Effects of Changing History Cards will last throughout the rest of the game, and are stackable. However, they should only effect eras after the one in which it was obtained, so there’s a need for a system to keep track of that…


It is normally not possible to travel to the Future era, but Changing History Cards may enable it. All areas are developed, the players play the same Persona class as the one they played in the last era they visited. Thus, if they are not Scientists, they will have to be rescued by a Scientist before the game can end. On the plus side, time travel has become more advanced in the Future, so a player travelling from the Future can choose which era he/she wants to travel to.

Suggestions? Comments? Criticism? Undying love? Please interact!
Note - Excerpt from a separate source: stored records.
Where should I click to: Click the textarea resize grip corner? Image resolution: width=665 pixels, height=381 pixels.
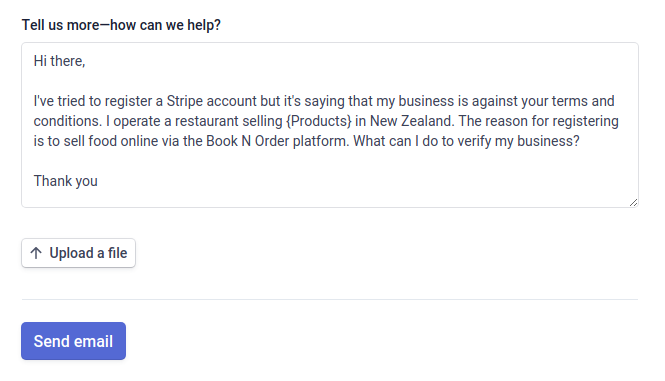(x=633, y=202)
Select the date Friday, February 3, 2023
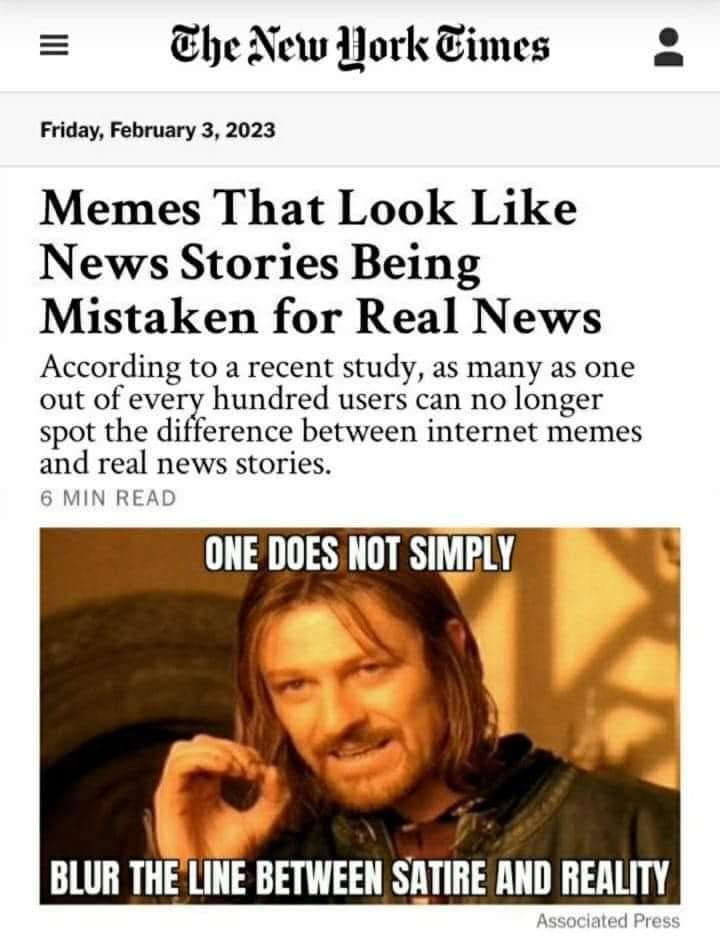The height and width of the screenshot is (940, 720). tap(158, 129)
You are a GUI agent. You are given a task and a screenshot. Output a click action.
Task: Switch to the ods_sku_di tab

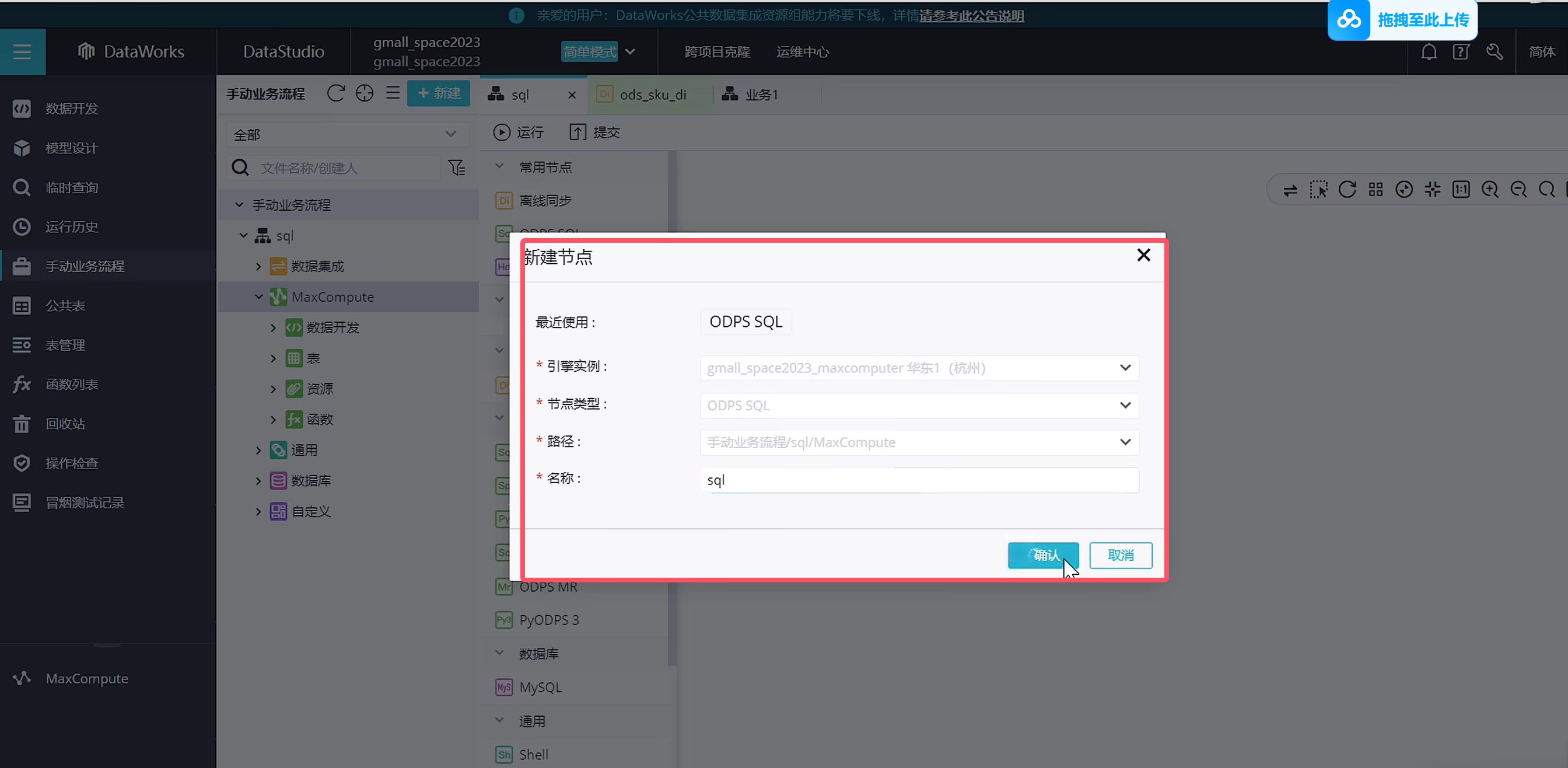coord(652,95)
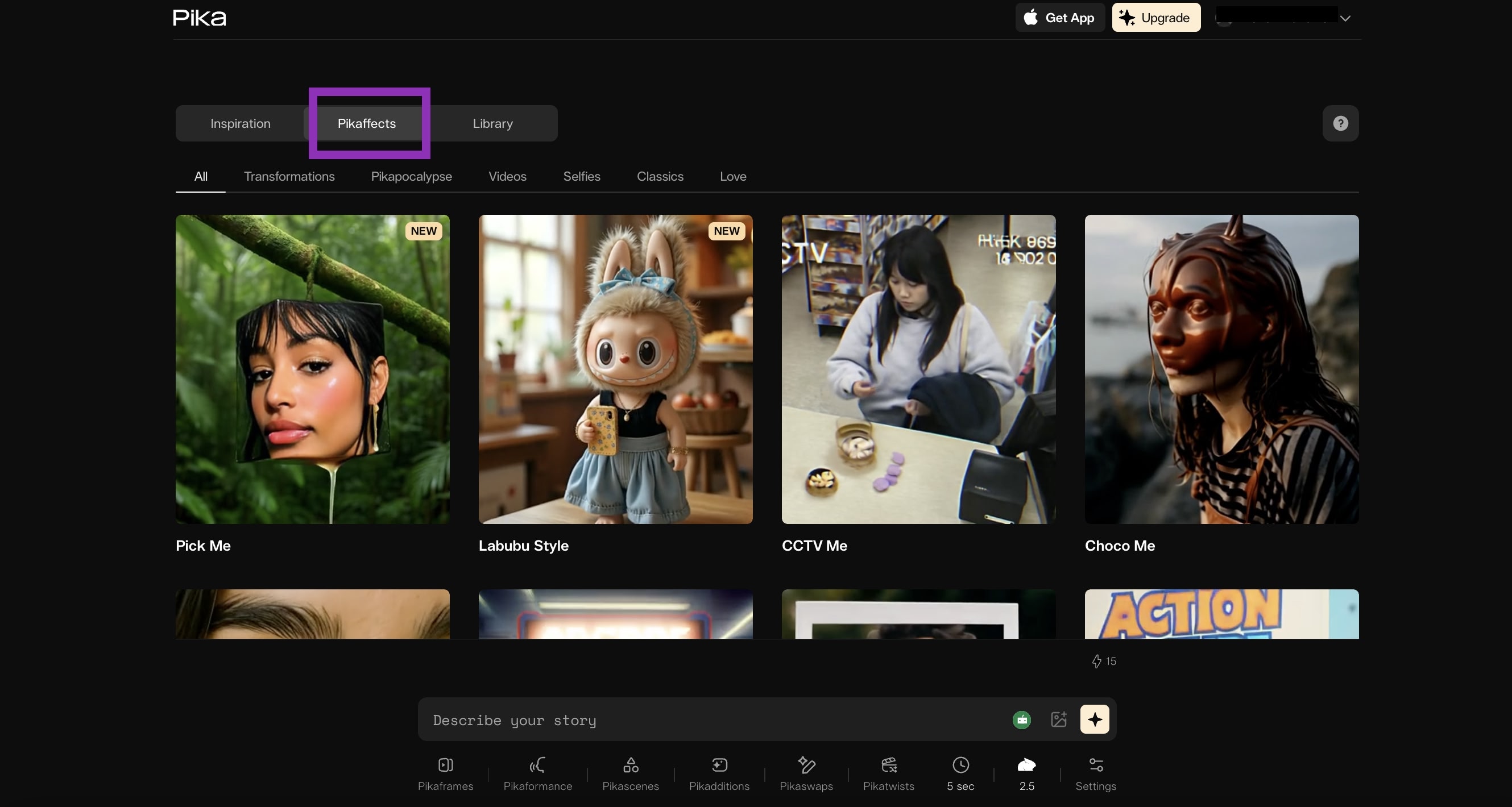Image resolution: width=1512 pixels, height=807 pixels.
Task: Open the 2.5 model version selector
Action: click(x=1026, y=774)
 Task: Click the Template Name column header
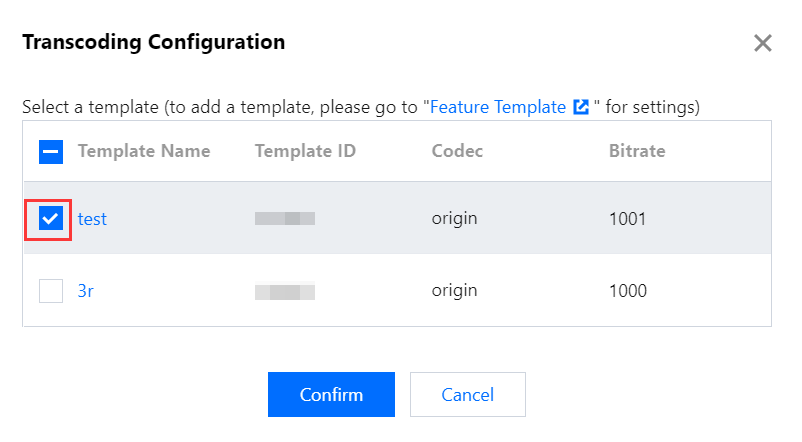pyautogui.click(x=144, y=152)
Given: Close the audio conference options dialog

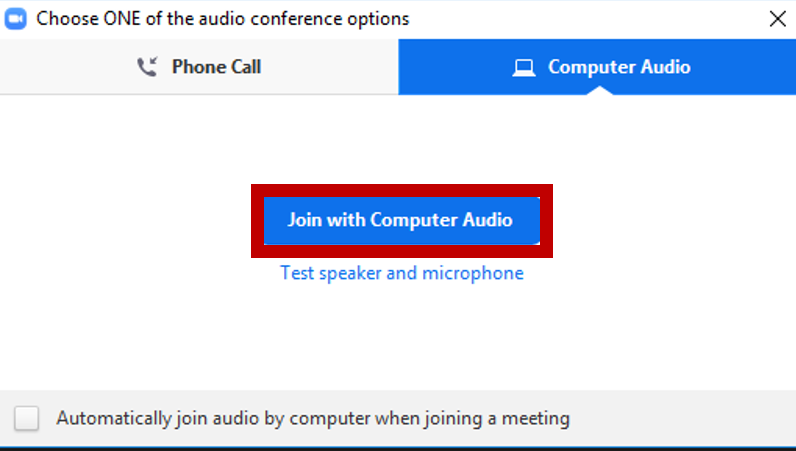Looking at the screenshot, I should pyautogui.click(x=776, y=18).
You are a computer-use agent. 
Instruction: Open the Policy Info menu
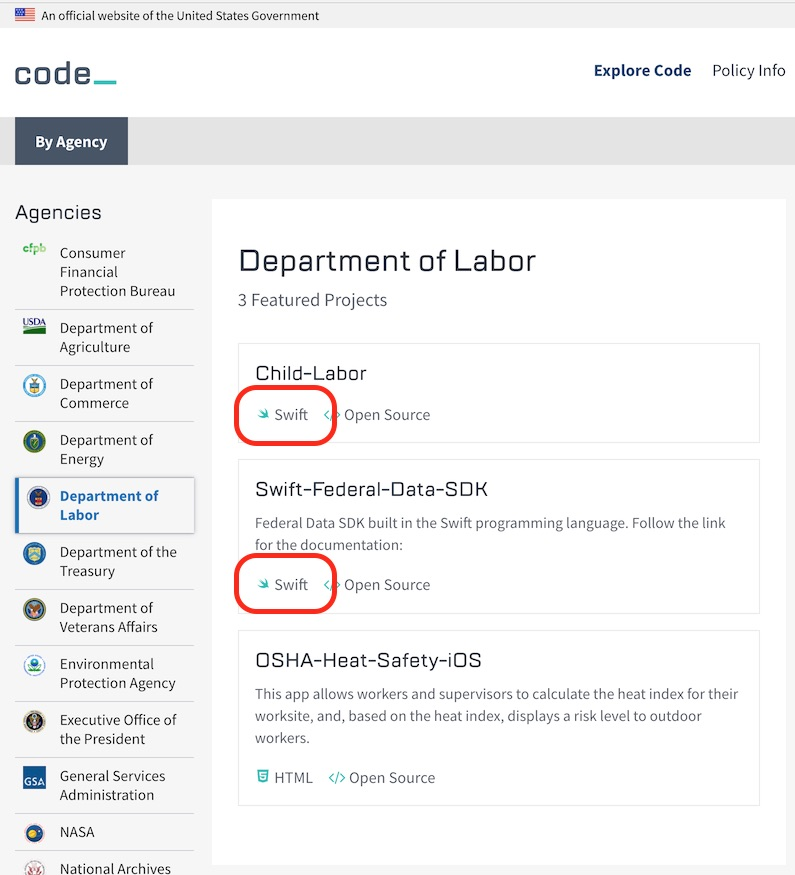[748, 71]
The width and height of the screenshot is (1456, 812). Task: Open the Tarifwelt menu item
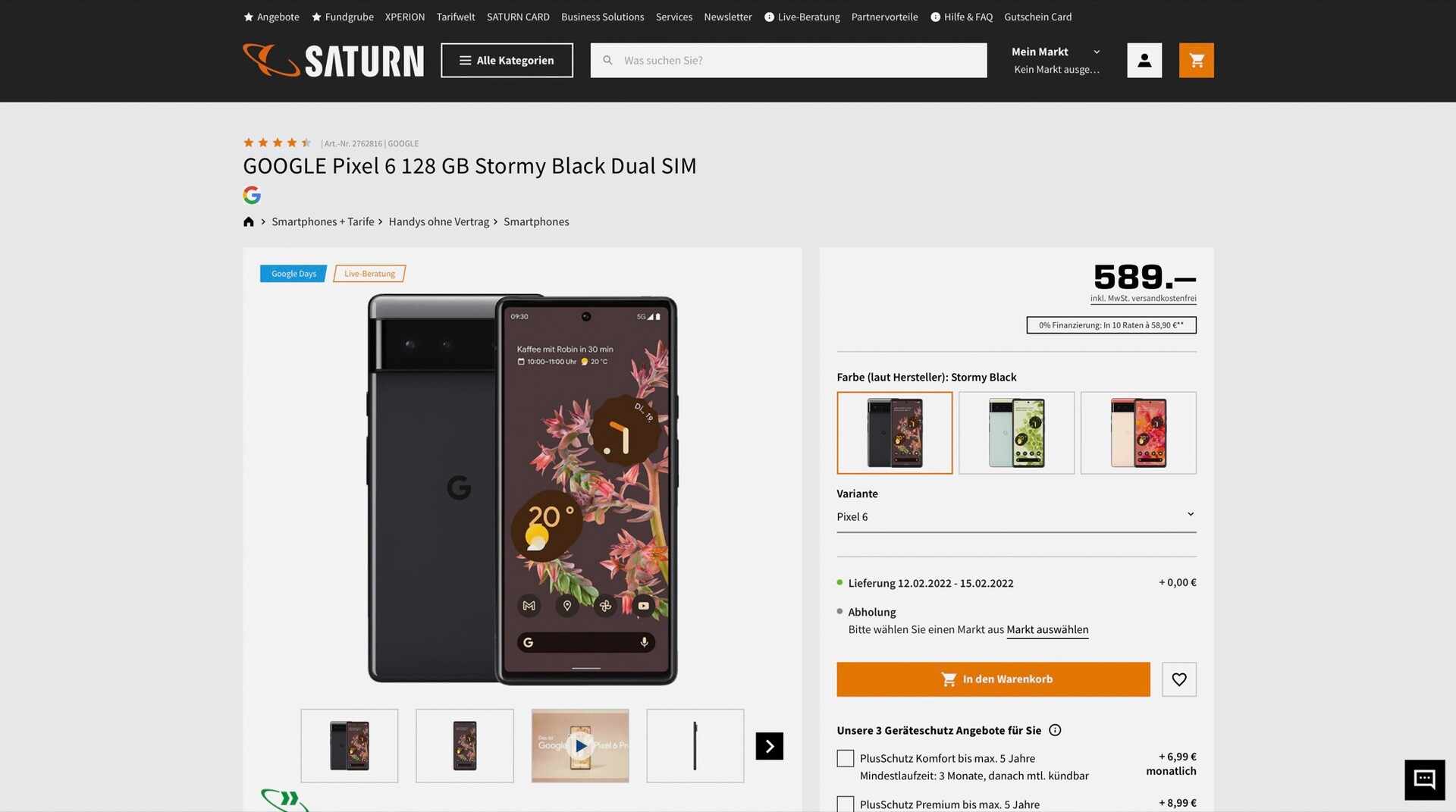(456, 17)
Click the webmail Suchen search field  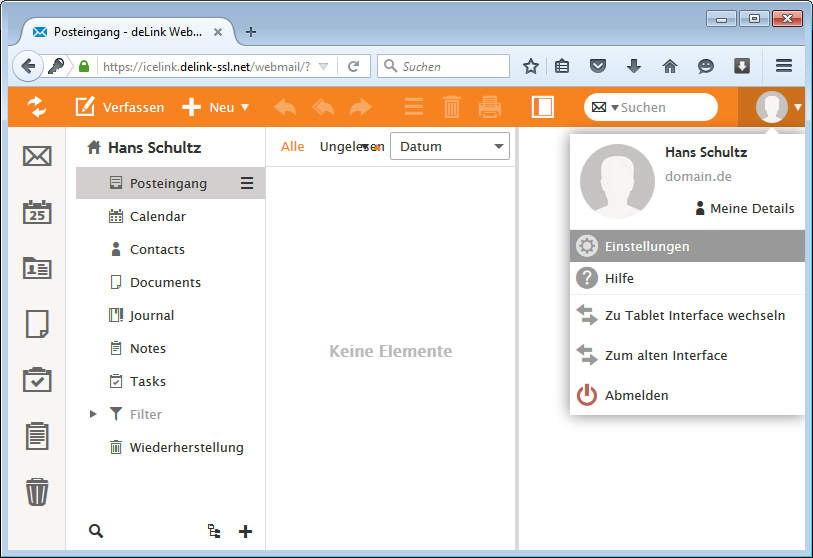coord(663,107)
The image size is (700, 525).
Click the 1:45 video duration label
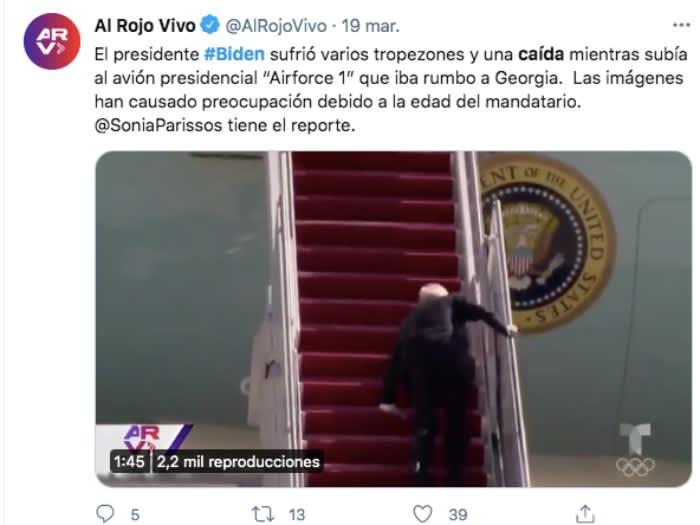(x=129, y=461)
Are you generally unimaginative? Don’t fret, you can help even if you are a dullard! I would especially welcome suggestions for Persona cards. They don’t have to live at the same time (“Imperial”, after all, stretches from the Dark Ages to the Congress of Vienna…), and they don’t have to ever have been in Vienna (though that is preferred), as long as they are famous for something. Suggestions for these could easily be gathered by simply opening a book, or perhaps just thinking very hard.

So far I have:

Karl Marx, Congress

Ludwig van Beethoven, Congress
Gustav Klimt, Fin de Siècle
Otto Wagner, Fin de Siècle
Arnold Schönberg, Fin de Siècle

Johann Tserclaes, Count de Tilly, Imperial

Jeanetto de Tassis, Imperial
Jakob Fugger, Imperial

Klemens von Metternich, Congress
Maurice de Talleyrand, Congress

So there are lots of gaps…


2 responses »

  1. Cool. I think the hexagons should in atleast some way relate to the districts. Also, make the changing history cards bad for everyone, but let them affect different guilds differently. (eg. one card might be really bad for Politicians (anrachism, huzzah!) but only moderately bad for artists etc.) It seems like a rather complicated rule set for a light-hearted game, caution is advised so that it doesn’t turn into another Android…

    I’ll get back to you with more comments when I’ve thought about it, maybe. Cheers!

  2. Perhaps in the future, Philosophers will redeem the timetravelers, arguing that, from a strictly post-vanburenist perspective, many of the paradoxes cannot be said to be paradoxes at all, thus deducting Impact from the player successfully presenting a thesis on the matter?